Operational cost vs number of projects
Figure 2. Operational cost vs number of projects

Point solutions are almost always more expensive to manage, with a service built correctly and to specification the operational costs are lower: day one. They are easier to manage, monitor, failover and so on. The significant reason why they have these qualities is because they are conforming to set of good practises that specifically give these qualities. They leverage the wealth of investment made on previous service developments within the organisation. Each service then stands as a container for future enhancement in its particular business domain allowing functionality to be added and still providing the operational characteristics demanded.

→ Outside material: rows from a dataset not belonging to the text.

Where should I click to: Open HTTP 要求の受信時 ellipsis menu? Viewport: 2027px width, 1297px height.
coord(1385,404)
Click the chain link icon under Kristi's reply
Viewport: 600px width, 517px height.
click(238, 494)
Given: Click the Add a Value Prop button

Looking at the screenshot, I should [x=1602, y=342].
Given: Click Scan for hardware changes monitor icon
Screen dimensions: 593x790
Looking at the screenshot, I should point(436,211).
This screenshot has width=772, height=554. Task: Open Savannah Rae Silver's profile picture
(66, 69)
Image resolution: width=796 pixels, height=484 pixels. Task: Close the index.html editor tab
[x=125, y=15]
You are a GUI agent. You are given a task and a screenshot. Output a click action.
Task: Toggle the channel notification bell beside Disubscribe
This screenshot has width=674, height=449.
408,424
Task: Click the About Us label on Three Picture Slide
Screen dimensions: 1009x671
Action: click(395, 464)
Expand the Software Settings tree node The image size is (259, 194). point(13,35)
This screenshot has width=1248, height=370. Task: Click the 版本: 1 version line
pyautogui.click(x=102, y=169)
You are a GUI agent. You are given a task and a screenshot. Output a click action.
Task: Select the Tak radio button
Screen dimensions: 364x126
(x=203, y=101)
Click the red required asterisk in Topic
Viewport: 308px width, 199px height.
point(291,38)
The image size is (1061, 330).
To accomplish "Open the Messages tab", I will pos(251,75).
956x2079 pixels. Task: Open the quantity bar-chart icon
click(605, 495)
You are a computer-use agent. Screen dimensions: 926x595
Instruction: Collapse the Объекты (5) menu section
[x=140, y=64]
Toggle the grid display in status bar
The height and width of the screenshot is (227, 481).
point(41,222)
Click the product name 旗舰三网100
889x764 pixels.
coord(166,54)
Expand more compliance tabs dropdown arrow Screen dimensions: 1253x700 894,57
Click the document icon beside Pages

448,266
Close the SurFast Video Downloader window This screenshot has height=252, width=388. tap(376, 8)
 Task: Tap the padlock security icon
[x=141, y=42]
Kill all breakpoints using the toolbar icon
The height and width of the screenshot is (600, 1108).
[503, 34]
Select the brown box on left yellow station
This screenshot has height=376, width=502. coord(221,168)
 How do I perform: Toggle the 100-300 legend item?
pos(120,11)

More often than not the first project does not consider, in detail, the operational cost of managing the solution on-going or may not have the budget/resource/time to seriously take this in to account. Typically the projects have the more immediate concern of getting the solution shipped to the business.

Other Common Pit Falls

There are a number of other pitfalls of delivering services as part of the first project. In no particular order:

  • the first project’s scope determines the scope of the service making it less suitable for other consumers
  • freezing of the project causes the service to also be frozen where that service would have had wider benefits to the business. The case for the project didn’t stack up and so the assumption would be that the service’s case didn’t either.
  • compromises in the design of the project solution force compromises in the service design

To all these points I would posit that the first business project that requires a service should not be the project that delivers that service. This does, of course, mean that the business case should stack up against more than one business facing project (and if it doesn’t then it probably isn’t worth building).

You wouldn’t try to create a power station as part of the build of a house but every house needs one to function.